Antonio Lissio: El cazador con pega-pega

Ayer por la tarde fue un desconocido, quien al pasar junto a mí, me trajo un tropel de recuerdos. Vio en una vidriera dos enamorados, tan pero tan abrazados, que de su boca escapó aquel dicho, viejo, posiblemente más que mis años niños: “como agarrados con pega-pega están”.
Volví adelante la mirada, y en efecto, así estaban, dichosos de ellos, que el amor les hacía ignorar todo, dichosos ellos que les resbalaban las miradas de viejos curiosos, como él y yo.
Fue llegando a casa que vino a mi mente, aquel muchacho metido en un mameluco, que día tras día, olvidando algún deber, salía a andar y desandar calles no usadas, que para mí eran el gran tesoro que llevaban aventuras a mis años niños.
En ellos tenía mis cimbras, herencia del abuelo Antonio, que me hizo ducho en aquello de trenzar crin de caballo, o de vaca rescatada de los alambres de púa.
Poco más, poco menos, los dueños chicos de las calles del barrio, respetábamos lugares:
–Ahí están las cimbras del Ojos de uva –decía alguno al referirse a mi persona–. Allá pone cimbras el Mulo…
¿Y quién se animaba a afanarle una perdiz? Era seco pa´ la piedra. Seco o no seco, aquel cazador pituco que venía de la ciudad cazaba por los alambrados inocentes doraditos a puro pega-pega. Una pequeña pajarera con un llamador adentro era colgada por ahí a media cuadra, de uno y otro costado, un mundo de pega-pega enchastraba el hilo de más arriba del alambrado, y bien los recuerdo, cuando al acercarme, gritaban y movían las alas queriendo iniciar un vuelo que jamás fue.
Llegada la tarde, caminaba recogiendo en otra jaula, los pobres bichitos de patas embadurnadas, y de ojos suplicando ayuda, la que nunca vi llegar.
Esa mañana, yo andaba en lo mío.
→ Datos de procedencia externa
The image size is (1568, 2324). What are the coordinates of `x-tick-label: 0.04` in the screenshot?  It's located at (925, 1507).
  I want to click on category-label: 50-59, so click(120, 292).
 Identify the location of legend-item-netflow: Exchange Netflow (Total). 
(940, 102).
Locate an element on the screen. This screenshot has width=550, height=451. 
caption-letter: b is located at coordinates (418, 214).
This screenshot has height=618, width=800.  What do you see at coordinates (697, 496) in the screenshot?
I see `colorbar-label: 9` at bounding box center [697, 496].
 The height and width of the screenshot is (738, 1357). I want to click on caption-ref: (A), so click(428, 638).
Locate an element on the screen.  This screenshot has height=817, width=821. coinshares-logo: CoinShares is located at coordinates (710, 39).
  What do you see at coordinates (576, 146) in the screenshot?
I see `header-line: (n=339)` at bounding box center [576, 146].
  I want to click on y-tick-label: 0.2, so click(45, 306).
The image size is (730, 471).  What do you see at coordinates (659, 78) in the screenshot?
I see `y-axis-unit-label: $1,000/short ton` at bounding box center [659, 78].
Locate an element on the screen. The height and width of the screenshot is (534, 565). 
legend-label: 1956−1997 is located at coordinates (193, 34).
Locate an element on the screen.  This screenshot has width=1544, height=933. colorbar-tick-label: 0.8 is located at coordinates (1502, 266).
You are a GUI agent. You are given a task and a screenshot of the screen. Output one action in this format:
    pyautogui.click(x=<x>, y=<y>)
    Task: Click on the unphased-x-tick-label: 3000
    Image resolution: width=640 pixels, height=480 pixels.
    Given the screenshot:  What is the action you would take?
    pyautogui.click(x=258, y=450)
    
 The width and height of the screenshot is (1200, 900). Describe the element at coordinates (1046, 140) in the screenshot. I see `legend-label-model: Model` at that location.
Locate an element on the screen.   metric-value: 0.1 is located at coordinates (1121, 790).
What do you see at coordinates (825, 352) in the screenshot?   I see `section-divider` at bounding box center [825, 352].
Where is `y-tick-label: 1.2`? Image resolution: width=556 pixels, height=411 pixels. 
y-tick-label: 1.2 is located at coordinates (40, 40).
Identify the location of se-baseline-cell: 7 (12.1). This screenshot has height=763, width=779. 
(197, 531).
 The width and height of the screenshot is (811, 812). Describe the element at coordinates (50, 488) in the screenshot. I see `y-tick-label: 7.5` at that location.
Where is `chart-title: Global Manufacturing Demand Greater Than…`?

Se me había hecho tarde para revisar las cimbras, llegó primero el pituco del pega-pega, y al lado de mis cimbras solo rastros de plumas de perdiz (ni siquiera ocultó el pituco el delito del pega-pega.
Como de ayer el recuerdo. Entre los dueños de las calles del barrio esto era demasiado y no se dejaba pasar así porque sí. Acudí al Mulo, al Juan, y al Ocadio. Gozaban ya por adelantado cuando, onda en mano y bolsillos repletos de piedras, divisamos mi calle, ahora apropiada por un cochino ladrón.
Habernos robado entre nosotros, vaya y pase, pero no un pituco pueblerino, por más hombre que fuera.
–Buenos días –saludamos llegando al usurpador. El Juan y el Mulo, con aventuras de miles de pájaros valiosos cerca de allí, tentaron los ojos del usurpador, que ansioso los siguió a un montecito cercano. De allí, si te he visto no me acuerdo, Juan y el Mulo, lo conocían como las palmas de sus manos. Perder por un rato al pueblerino era pan comido.
Llegaron a donde el Ocadio y yo raspábamos ya con un cortaplumas, rastros de pega-pega de una jaula a la que poco le quedaba, y por entre sus rejas, de un doradito llamador se veían pocos rastros, apenas unas bostitas de pájaros, que habíamos tenido tiempo el Ocadio y yo de adornar.
Nunca más vimos al pituco pueblerino, cazador con pega-pega, y afanador de perdices ajenas.
Así éramos nosotros, así era mi barrio, diga lo que diga quién quiera, así era, y hasta el día de hoy, estoy orgulloso de haber sido un pedacito de él.